H.G. Wells - Dystopian/Utopian Author
H.G.Wells was an English writer, politic and prolific journalist and historian, known for his science fiction novels and he is regarded as one of the
Father of science fiction, alongside with Jules Verne. Beside science fiction novel, he wrote a number of Utopian novels in which he was seeking a
better organization of society, and according to him The World State was a political ideal. This State would be a planned society in which science and
nationalism would advance. He was the international president of PEN (1934-1946).

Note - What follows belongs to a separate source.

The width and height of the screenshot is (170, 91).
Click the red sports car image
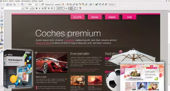52,63
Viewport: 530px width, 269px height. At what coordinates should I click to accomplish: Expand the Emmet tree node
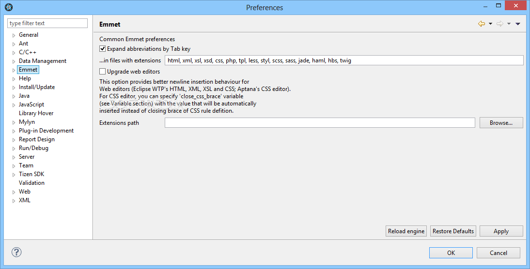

He was born in 1866 in England. He displayed an interest in literature in his early age, reading books from the library. He started studying in Thomas
Morley's Commercial Academy but financial hardship forced him to leave it and he began his apprenticeship as a draper. He encountered his experiences in
the novels The Wheels of Chance and Kipps. In 1883 he was a teacher/ pupil at Midhurst Grammar School, until he obeyed a scholarship to the Normal
School of Science in London where he studied zoology (his teacher was T.H. Huxley) which would have influence on his writing.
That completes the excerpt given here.